Asking God to help us share the gospel

We properly pray for the safety and success of the full-time missionaries throughout the world. And a common element in many of our prayers is a request that the missionaries will be led to individuals and families who are prepared to receive the message of the Restoration. But ultimately it is my responsibility and your responsibility to find people for the missionaries to teach. Missionaries are full-time teachers; you and I are full-time finders. And you and I as lifelong missionaries should not be praying for the full-time missionaries to do our work!

If you and I would truly pray and ask in faith, as did Joseph Smith—if we would pray with the expectation to act and not just to express—then the work of proclaiming the gospel would move forward in a remarkable way. Such a prayer of faith might include some of the following elements:

• Thanking Heavenly Father for the doctrines and ordinances of the restored gospel of Jesus Christ, which bring hope and happiness into our lives.

• Asking for courage and boldness to open our mouths and share the gospel with our family and friends.

• Entreating Heavenly Father to help us identify individuals and families who will be receptive to our invitation to be taught by the missionaries in our homes.

• Pledging to do our part this day and this week and petitioning for help to overcome anxiety, fear, and hesitation.

• Seeking for the gift of discernment— for eyes to see and ears to hear missionary opportunities as they occur.

• Praying fervently for the strength to act as we know we should. Gratitude would be expressed, and other blessings might be requested in such a prayer, which would be closed in the name of the Savior. And then the consecrated work of that prayer would continue and increase.

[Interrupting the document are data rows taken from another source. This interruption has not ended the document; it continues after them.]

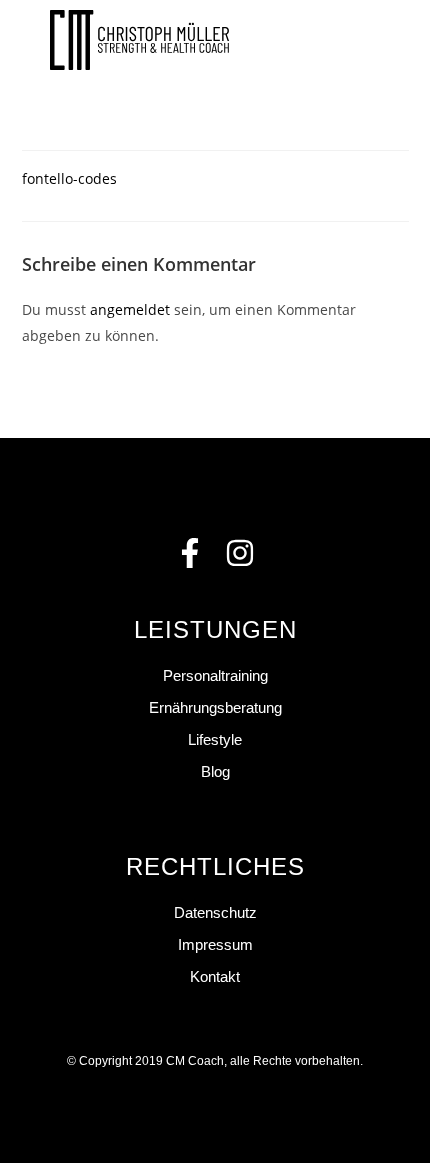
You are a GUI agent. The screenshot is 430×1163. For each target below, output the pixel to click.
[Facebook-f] (190, 553)
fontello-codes (69, 178)
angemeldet (130, 309)
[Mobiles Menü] (372, 40)
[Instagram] (240, 553)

This same pattern of holy communication and consecrated work can be applied in our prayers for the poor and the needy, for the sick and the afflicted, for family members and friends who are struggling, and for those who are not attending Church meetings.

I testify that prayer becomes meaningful as we ask in faith and act. I invite all of us to pray in faith about our divinely given mandate to proclaim the gospel. As we do so, I promise doors will open and we will be blessed to recognize and act upon the opportunities that will be provided.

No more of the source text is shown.